The sparkling set, which includes #1 smash “Shake It Off,” “Out Of The Woods” and her effervescent ode to the Big Apple “Welcome To New York,” is already on track to becoming one of the year’s highest sellers (if not the highest seller), but how does it stack up among music critics ’round the world?
Check out what the critics are saying after the jump.

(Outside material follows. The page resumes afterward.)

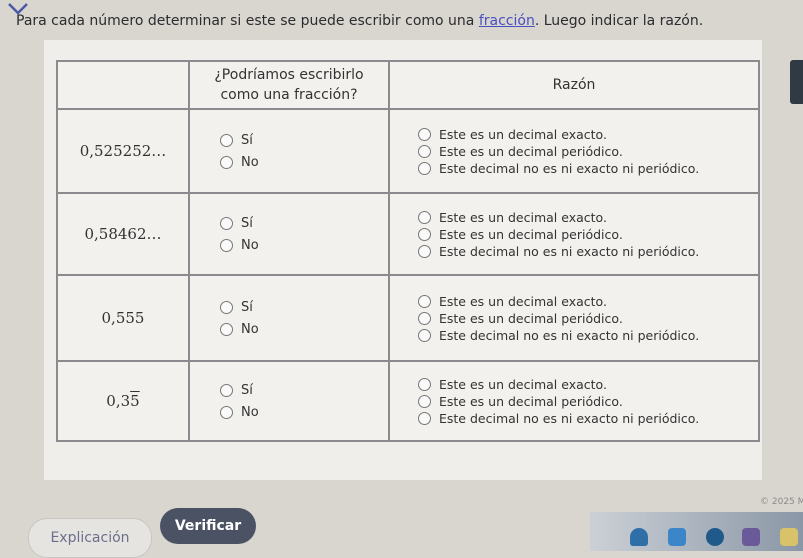  I want to click on fraction-link: fracción, so click(507, 21).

:: Billboard gave the album 4 out of 5 stars, and hailed 1989 as her “best work” to date: “Executive-produced by Swift and Martin, two of the all-time biggest hitmakers, the LP could have been an overstuffed Frankenstein of battling ideas. But instead it’s Swift’s best work — a sophisticated pop tour de force that deserves to be as popular commercially as with Robyn-worshipping bloggers; an album that finds Swift meeting Katy and Miley and Pink on their home turf and staring them down.”
:: TIME also praised the record, as well as its ability to distract from the tabloid-ready subject matter at hand: “As long as Swift writes autobiographically, her romantic affairs will be the subject of speculation, but it’s the expertly crafted sound of 1989 that marks her most impressive sleight of hand yet–shifting the focus away from her past and onto her music, which is as smart and confident as it’s ever been. Who are these songs about? When they sound this good, who cares?”

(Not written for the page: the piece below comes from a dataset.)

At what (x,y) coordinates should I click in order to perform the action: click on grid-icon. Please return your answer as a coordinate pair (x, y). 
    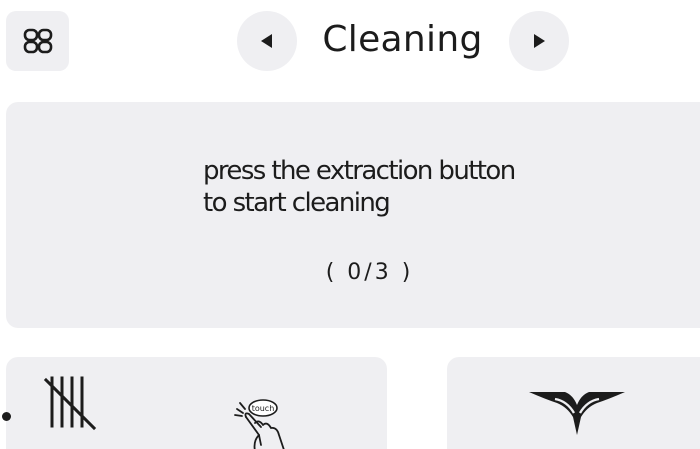
    Looking at the image, I should click on (38, 41).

:: The New York Times was similarly swept away, drawing a comparison to a certain universally hailed crooner: “By making pop with almost no contemporary references, Ms. Swift is aiming somewhere even higher, a mode of timelessness that few true pop stars — aside from, say, Adele, who has a vocal gift that demands such an approach — even bother aspiring to.”
:: The Guardian gave Taylor 4 out of 5 stars, but felt something was missing: “Swift’s fifth record is a bold, gossipy confection that plays to her strengths – strengths which pretty much define modern pop, with its obsession with the private lives of celebrities and its premium on heightened emotion. The album’s one failing? There’s no obvious single here as unequivocally great as I Knew You Were Trouble.”
:: The New York Daily News, however, found flaws in the subject matter, giving the album 3 out of 5 stars: “The teenage dreaminess of it all reeks of protecting market share. It suggests Swift didn’t dare try to grow, lest she leave her core fans – very young girls – behind. That strategy will thrill her record company and her financial advisor. But it leaves her looking stunted and scared. She ends up as a just a teen-pop machine – and as someone who has yet to figure out how to act her age.”
:: Telegraph gave the album 4 out of 5 stars, pointing out Tay’s avoidance of attaching to EDM trends: “Appropriately, for an album named after the year of Swift’s birth, the sound taps into a fad for the cheesy synths and sharp drum machines of the Eighties. There’s a wider range of dynamic contrast than you find on a lot of overproduced EDM hits but, none the less, the immediate impression is slick; candyfloss cheerleading, full of American fizz.”
:: While Entertainment Weekly gave the record a solid B: “In some small-minded circles, country has a junior-varsity rep, while pop is the Olympics. And Swift wants us to know she’s ready for her shot at an all-around gold medal. With 1989, she should earn at least a silver.”
:: And finally, Newsday was dancing all the way to the end: “This is her most cohesive album yet, state-of-the-art pop that raises the bar for all pop stars, especially those who need a whole assembly line of songwriters and producers to build something a fraction as strong as “1989.” And it’s also one pretty grand good-time dance party.”